Source passage
--

6.       Let $\displaystyle f:R\to R$ and $\displaystyle g:R\to R$ be defined by $\displaystyle f(x) = 3x - 1$ and $\displaystyle g(x) = x + 7$. Find $\displaystyle ({f}^{-1}\cdot g)(x)$ and what is the value of $\displaystyle a\in R$ for which $\displaystyle ({f}^{-1}\cdot g)(a)=3$.

Show/Hide Solution
$\displaystyle \begin{array}{l}f:R\to R,\ f(x)=3x-1\\\\g:R\to R,\ g(x)=x+7\\\\({{f}^{{-1}}}\cdot g)(x)={{f}^{{-1}}}\left( {g(x)} \right)\\\\\text{Let }{{f}^{{-1}}}\left( {g(x)} \right)=y\ \text{then }g(x)=f(y).\\\\\therefore x+7=3y-1\end{array}$

$\displaystyle \ \ \ y=\frac{{x+8}}{3}$

$\displaystyle \therefore ({{f}^{{-1}}}\cdot g)(x)=\frac{{x+8}}{3}$

$\displaystyle \ \ \ ({{f}^{{-1}}}\cdot g)(a)=3$

$\displaystyle \ \ \ \frac{{a+8}}{3}=3\Rightarrow a=1$

7.       For the function $\displaystyle f(x)=\frac{{2x}}{{3x+1}},\ x\ne -\frac{1}{3}$ find $\displaystyle {f}^{-1}$ and verify that $\displaystyle (f\cdot {f}^{-1})$ and $\displaystyle ({f}^{-1}\cdot f)$ both equal $\displaystyle I$.

--

Answer these questions using the passage on inverse functions.
(a) How is g(x) defined in problem 6?
(b) What value of a does the solution to problem 6 find?
(c) Which value of x is excluded from the function in problem 7?
The data that comes next is from a different source than the passage on inverse functions.

--

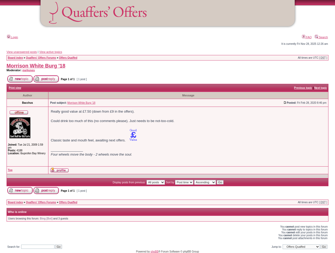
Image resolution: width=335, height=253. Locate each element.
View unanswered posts (22, 51)
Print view (15, 87)
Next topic (320, 87)
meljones (29, 70)
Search (321, 37)
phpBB (154, 251)
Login (12, 37)
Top (10, 170)
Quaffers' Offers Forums (41, 57)
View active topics (50, 51)
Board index (15, 57)
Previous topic (303, 87)
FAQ (307, 37)
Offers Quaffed (68, 57)
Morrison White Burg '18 (36, 66)
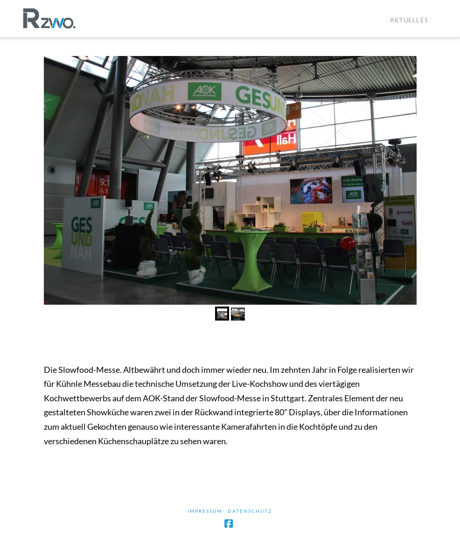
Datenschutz (250, 511)
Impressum (205, 511)
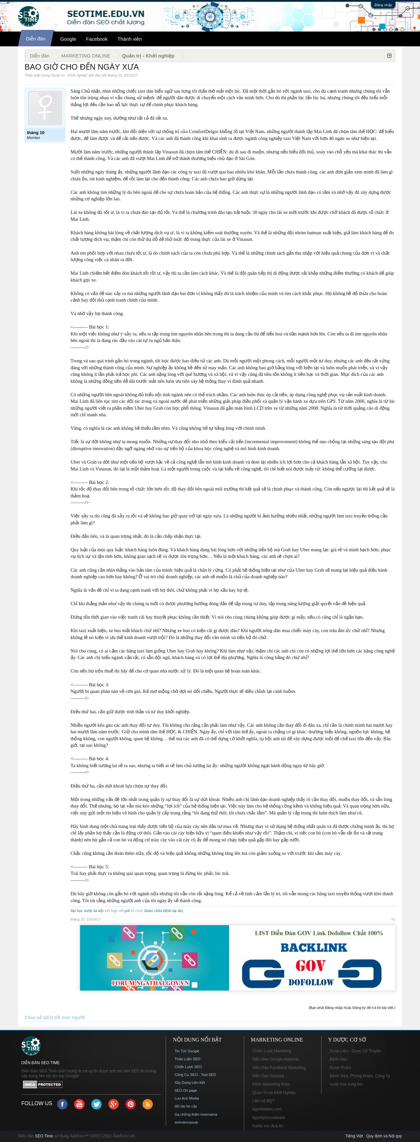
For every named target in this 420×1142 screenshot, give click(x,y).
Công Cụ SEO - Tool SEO (195, 1075)
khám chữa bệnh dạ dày (163, 910)
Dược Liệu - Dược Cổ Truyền (355, 1051)
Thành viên (129, 39)
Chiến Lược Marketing (271, 1051)
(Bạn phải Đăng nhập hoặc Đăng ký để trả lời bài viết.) (352, 1008)
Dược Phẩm (340, 1067)
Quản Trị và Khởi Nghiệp (274, 1092)
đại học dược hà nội (87, 910)
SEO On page (186, 1090)
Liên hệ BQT (263, 1101)
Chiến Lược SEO (188, 1067)
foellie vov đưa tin (267, 1126)
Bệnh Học (338, 1059)
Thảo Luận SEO (187, 1059)
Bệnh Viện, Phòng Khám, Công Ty (360, 1076)
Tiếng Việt (354, 1136)
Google (68, 39)
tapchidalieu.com (267, 1109)
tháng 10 (115, 75)
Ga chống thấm (187, 1114)
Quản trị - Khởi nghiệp (69, 75)
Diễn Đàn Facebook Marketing (278, 1067)
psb (127, 910)
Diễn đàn (36, 38)
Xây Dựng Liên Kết (190, 1083)
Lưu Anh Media (187, 1098)
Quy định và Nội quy (384, 1136)
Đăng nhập (383, 5)
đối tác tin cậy (186, 1106)
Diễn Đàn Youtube (268, 1076)
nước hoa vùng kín (346, 1084)
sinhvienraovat (186, 1122)
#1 (393, 919)
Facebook (97, 39)
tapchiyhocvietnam (268, 1117)
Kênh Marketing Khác (271, 1084)
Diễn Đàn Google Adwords (275, 1059)
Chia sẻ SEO (39, 1017)
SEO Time (44, 1136)
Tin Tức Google (187, 1051)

--

Solved exercise
(a) g(x) = x + 7
(b) a = 1
(c) x = -1/3